До Флоренции Венера Небесная вышла из моря неоплатонической мысли. В Венеции ее сестра появилась на свет в материальном мире густой травы, пышной листвы и деревенских колодцев; на протяжении четырехсот лет художники признавали, что Венера Земная по своему происхождению и по сути своей является венецианкой. Однако по странной причуде времени первым художником Ренессанса, изобразившим обнаженную женщину как символ репродуктивной жизни, стал Леонардо да Винчи. Между 1504 и 1506 годами он создал по меньшей мере три рисунка «Леды и Лебедя»[79], один из которых послужил основой для картины и хранился в Фонтенбло до конца XVII века. Причины, заставившие художника обратиться к этому сюжету, носят специфический косвенный характер. На первый взгляд может показаться, что данный сюжет совершенно не в духе Леонардо. Он не увлекался античной мифологией, терпеть не мог идеальные образы неоплатонизма и не обладал чувством геометрической гармонизации человеческого тела, лежащей в основе классических изображений наготы. Вдобавок ко всему он не испытывал эмоционального или чувственного влечения к женщинам. Но последнее обстоятельство, несомненно, являлось решающим фактором. Поскольку женщины не вызывали у него никакого физического желания, он тем сильнее интересовался таинственным характером процесса продолжения рода. Он мог считать половой акт частью того бесконечного процесса роста, упадка, гибели и возрождения, в котором видел интереснейшую и важнейшую из всех проблем интеллектуального свойства. Примерно в 1504 году Леонардо принялся изучать процесс размножения с научной точки зрения, по обыкновению сопровождая свои вопросы восхитительно точными иллюстрациями; и рядом с одним из анатомических рисунков художника появляется первый набросок Леды.

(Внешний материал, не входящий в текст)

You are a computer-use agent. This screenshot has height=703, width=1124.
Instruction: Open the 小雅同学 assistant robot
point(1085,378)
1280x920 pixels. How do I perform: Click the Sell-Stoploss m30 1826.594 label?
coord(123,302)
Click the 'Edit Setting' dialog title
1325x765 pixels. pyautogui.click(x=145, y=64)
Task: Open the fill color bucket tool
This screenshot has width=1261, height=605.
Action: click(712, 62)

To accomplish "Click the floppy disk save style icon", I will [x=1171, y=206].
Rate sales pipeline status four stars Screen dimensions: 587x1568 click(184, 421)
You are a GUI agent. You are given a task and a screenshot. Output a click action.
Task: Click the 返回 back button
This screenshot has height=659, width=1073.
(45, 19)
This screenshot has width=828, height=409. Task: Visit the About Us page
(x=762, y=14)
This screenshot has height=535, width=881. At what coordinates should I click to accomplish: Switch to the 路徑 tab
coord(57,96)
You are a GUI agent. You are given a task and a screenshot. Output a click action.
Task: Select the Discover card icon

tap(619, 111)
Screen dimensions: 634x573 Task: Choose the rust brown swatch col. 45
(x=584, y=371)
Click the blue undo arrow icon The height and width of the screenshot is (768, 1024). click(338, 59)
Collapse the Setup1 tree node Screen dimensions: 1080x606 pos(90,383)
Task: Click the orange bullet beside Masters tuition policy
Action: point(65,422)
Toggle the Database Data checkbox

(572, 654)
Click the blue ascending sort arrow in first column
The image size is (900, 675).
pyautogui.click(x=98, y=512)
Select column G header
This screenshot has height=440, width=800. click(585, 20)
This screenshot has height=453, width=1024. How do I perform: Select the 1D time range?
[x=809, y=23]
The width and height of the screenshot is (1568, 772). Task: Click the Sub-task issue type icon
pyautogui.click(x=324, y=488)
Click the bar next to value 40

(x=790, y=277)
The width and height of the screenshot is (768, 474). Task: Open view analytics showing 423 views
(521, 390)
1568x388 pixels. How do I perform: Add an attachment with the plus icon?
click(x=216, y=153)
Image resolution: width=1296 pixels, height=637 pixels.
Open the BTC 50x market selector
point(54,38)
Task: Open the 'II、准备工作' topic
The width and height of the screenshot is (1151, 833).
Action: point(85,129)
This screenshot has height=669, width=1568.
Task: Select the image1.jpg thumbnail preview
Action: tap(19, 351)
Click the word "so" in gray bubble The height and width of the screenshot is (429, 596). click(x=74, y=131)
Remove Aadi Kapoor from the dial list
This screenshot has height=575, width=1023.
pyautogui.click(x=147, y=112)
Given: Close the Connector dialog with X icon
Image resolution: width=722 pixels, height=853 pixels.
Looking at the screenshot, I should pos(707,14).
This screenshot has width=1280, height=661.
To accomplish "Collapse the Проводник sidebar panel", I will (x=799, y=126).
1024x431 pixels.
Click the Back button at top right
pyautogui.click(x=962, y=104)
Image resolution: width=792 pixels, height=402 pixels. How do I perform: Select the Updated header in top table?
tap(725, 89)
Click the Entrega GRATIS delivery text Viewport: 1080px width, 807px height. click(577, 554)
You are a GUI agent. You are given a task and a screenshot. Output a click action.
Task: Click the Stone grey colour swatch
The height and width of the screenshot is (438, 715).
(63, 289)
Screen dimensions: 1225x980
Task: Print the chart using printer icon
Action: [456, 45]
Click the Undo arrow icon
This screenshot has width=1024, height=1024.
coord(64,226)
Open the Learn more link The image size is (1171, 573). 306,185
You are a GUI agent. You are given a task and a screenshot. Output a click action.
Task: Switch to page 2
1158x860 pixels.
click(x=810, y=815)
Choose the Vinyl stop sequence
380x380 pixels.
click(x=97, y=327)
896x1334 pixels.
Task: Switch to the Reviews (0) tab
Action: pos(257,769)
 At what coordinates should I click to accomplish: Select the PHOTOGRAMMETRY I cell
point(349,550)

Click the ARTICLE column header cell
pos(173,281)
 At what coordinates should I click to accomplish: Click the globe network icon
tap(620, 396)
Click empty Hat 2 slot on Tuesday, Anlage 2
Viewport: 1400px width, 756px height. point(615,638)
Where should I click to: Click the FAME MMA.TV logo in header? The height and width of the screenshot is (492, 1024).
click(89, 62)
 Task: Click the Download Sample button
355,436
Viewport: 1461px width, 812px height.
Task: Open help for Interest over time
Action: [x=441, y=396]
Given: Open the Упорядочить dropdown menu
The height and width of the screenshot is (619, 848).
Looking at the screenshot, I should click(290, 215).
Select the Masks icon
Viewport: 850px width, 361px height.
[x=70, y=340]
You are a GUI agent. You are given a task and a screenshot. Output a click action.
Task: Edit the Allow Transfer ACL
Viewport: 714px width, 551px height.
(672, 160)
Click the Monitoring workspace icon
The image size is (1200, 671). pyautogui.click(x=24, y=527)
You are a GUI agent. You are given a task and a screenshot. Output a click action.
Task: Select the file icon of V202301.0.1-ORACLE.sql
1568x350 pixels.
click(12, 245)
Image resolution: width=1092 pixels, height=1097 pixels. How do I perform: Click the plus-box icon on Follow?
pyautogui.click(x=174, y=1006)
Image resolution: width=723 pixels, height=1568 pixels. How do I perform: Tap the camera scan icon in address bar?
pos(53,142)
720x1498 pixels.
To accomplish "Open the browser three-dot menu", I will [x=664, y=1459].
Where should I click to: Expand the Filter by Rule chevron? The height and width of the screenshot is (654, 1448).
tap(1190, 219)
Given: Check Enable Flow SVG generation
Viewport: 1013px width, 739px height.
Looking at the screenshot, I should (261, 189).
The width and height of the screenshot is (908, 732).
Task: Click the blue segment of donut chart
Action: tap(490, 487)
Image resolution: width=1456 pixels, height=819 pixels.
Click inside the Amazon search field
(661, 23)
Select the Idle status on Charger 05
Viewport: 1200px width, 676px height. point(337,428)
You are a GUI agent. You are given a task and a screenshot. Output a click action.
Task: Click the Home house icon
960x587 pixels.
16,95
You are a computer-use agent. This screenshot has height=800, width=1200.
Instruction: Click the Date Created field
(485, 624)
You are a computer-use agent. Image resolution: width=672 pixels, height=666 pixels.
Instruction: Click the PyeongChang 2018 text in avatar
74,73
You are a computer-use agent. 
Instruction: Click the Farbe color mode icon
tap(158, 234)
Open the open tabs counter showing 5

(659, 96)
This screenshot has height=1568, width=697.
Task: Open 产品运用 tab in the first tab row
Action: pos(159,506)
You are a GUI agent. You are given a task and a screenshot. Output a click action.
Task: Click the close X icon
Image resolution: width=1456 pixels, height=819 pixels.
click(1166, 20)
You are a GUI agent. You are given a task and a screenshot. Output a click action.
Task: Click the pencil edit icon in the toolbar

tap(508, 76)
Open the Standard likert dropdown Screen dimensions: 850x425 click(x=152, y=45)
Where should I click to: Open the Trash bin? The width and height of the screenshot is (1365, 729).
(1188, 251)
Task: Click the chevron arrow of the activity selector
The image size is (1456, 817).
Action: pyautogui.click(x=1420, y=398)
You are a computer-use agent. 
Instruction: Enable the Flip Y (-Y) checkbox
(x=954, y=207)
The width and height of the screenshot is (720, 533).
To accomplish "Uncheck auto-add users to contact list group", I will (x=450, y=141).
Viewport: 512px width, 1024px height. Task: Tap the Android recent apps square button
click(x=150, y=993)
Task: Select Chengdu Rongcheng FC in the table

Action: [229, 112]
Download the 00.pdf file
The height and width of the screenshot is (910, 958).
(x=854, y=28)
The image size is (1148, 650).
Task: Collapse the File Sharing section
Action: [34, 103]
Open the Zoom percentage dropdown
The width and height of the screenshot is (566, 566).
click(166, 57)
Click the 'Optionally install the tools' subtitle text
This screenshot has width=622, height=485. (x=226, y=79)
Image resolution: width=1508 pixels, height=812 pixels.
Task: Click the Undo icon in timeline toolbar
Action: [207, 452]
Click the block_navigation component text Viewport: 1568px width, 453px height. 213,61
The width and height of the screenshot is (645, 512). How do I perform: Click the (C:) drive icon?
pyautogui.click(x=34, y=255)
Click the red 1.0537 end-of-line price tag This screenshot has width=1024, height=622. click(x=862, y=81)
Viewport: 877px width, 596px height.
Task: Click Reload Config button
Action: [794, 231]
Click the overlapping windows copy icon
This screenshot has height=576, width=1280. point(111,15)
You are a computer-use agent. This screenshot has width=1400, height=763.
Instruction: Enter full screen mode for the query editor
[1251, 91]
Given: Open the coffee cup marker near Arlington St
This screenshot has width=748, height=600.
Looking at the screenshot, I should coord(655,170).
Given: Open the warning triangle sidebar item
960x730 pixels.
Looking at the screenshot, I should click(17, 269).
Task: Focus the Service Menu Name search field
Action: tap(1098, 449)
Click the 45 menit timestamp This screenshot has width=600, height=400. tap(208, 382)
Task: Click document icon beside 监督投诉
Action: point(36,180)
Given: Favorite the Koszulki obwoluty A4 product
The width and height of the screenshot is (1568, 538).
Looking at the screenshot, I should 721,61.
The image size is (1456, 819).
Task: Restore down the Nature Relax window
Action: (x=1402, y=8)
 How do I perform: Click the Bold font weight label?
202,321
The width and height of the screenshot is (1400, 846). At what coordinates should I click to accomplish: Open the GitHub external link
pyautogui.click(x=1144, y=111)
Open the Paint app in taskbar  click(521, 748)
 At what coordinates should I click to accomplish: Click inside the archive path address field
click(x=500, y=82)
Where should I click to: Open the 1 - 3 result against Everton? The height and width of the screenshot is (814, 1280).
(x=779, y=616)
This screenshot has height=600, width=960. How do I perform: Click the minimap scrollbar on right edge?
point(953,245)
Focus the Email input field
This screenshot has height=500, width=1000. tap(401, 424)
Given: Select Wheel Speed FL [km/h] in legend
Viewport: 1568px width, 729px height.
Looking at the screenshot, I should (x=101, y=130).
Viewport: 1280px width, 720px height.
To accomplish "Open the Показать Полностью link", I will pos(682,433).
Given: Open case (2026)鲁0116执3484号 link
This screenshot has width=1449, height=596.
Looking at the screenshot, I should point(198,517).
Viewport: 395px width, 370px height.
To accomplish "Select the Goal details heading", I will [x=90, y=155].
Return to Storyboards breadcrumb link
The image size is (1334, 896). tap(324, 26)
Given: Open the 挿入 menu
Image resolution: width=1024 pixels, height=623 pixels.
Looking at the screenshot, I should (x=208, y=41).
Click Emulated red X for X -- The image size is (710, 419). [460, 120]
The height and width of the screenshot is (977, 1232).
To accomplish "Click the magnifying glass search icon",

Даже без этого незначительного свидетельства сохранившиеся копии Леонардовой Леды (ил. 91) не оставляют у нас никаких сомнений в том, что он замышлял ее как символ или аллегорию деторождения. Он изобрел позу, позволяющую искусно подчеркнуть те части тела, которые у Афродиты Книдской и идущих от нее фигур оставались прикрытыми. Да, действительно аналогичная поза была известна в античности. На вакхическом саркофаге из музея Терм (ил. 218) имеется изображение менады, которая прикрывает грудь рукой, оставляя нижнюю часть тела открытой, и надо полагать, одна из подобных фигур была известна художнику. Но слово «изобрел» можно здесь оставить, поскольку античные изваяния прикрывают груди рукой, в то время как Леонардо умудрился, сохранив направленность этого движения, открыть обе груди, придав им восточную пышность. В самом деле, одним из первых эпитетов, приходящих в голову при виде Леды, является слово «восточная», подсказанное нам изгибом бедра, текучей плавностью линий, пластичностью форм и, главным образом, своего рода тропической избыточностью ритма. Леонардо сознавал это, и в оригинальной картине фигура Леды изображена в окружении густой листвы, переплетенных стеблей травы и высоких зарослей тростника, предварительные рисунки которых, чудесным образом соединяющие в себе любовь и научную точность, ныне находятся в Виндзоре. Как и во многих других своих работах, Леонардо здесь вдохнул в природу больше жизни, чем в человеческое тело.